Donald J. Boquet, B. Rogers Leonard and W. David Caldwell
Farmers have been growing cotton since 4,000 B.C. in India. In the New World, cotton production goes back well before Columbus landed in the Bahamas in 1492. He took cotton back to Spain to prove he had circled the world and reached India. Until the 18th century, England was the center of the European wool clothing industry but, once introduced, cotton quickly became the preferred fiber because of its advantages over wool for summer clothing.
In the 18th century, the English wool industry successfully sponsored laws to ban cotton, eventually to no avail. Because cotton was a tropical crop that could not be grown in Europe, these countries used their colonial system to support the development of extensive cotton production in many temperate and tropical areas of the world.

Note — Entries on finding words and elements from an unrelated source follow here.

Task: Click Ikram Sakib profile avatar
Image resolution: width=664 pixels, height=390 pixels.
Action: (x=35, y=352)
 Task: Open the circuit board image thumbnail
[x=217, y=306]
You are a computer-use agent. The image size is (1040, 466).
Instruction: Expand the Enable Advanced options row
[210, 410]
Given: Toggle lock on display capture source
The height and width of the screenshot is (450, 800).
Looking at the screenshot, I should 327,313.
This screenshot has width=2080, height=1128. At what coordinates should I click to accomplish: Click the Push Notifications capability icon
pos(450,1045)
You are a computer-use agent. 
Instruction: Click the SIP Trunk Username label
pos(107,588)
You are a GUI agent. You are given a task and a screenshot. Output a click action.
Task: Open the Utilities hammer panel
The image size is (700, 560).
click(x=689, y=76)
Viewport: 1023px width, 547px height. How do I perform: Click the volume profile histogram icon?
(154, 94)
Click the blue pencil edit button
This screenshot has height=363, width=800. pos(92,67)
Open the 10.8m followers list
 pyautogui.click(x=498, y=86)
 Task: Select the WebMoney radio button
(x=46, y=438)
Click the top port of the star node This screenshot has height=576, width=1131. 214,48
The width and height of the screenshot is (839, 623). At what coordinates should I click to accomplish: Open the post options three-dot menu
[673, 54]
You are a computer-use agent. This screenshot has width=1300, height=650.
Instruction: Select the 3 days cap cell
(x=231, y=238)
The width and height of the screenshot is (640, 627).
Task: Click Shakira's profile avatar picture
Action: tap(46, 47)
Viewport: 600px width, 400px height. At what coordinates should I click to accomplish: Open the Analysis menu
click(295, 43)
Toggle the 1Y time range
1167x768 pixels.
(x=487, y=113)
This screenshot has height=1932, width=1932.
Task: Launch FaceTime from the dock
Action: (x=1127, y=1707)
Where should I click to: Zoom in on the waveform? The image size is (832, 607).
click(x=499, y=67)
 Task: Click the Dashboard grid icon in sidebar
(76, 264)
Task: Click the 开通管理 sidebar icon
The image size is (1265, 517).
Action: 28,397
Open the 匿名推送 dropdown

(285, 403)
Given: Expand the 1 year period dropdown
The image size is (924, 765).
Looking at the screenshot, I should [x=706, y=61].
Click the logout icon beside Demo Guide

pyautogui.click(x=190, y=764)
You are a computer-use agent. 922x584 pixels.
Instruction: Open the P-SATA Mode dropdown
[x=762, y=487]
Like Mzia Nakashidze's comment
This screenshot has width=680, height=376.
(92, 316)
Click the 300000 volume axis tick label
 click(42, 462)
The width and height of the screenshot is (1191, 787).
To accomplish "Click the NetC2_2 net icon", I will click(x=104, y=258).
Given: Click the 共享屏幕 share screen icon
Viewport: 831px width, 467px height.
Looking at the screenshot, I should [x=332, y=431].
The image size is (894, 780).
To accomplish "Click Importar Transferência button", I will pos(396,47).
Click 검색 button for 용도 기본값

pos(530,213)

Cultivation of cotton in Louisiana was reported as early as 1729. At that time, cotton fiber was used in home spinning and weaving. It was not until the invention of the cotton gin in 1793 by Eli Whitney that cotton was produced in Louisiana as a cash crop, primarily for export to Europe. By 1860, the United States was producing 75 percent of the world’s cotton. Between 1870 and 1920, cotton was grown on as many as 48 million acres and was the only major cash crop in the South.
This quickly changed with the arrival of the boll weevil from Mexico in the 1890s. The boll weevil became the most devastating insect in the history of agriculture, forcing thousands of farmers out of the cotton business and serving as the primary impetus for the diversification of Southern agriculture, the development of the chemical insecticide industry and the aerial pesticide application industry. When the cotton picker was invented in 1927, each picker could replace more than 100 hand laborers. The loss of these jobs began the process that would eventually lead to large permanent migrations of rural Southerners to the cities in search for jobs.
(This article was published in the spring 2003 issue of Louisiana Agriculture.)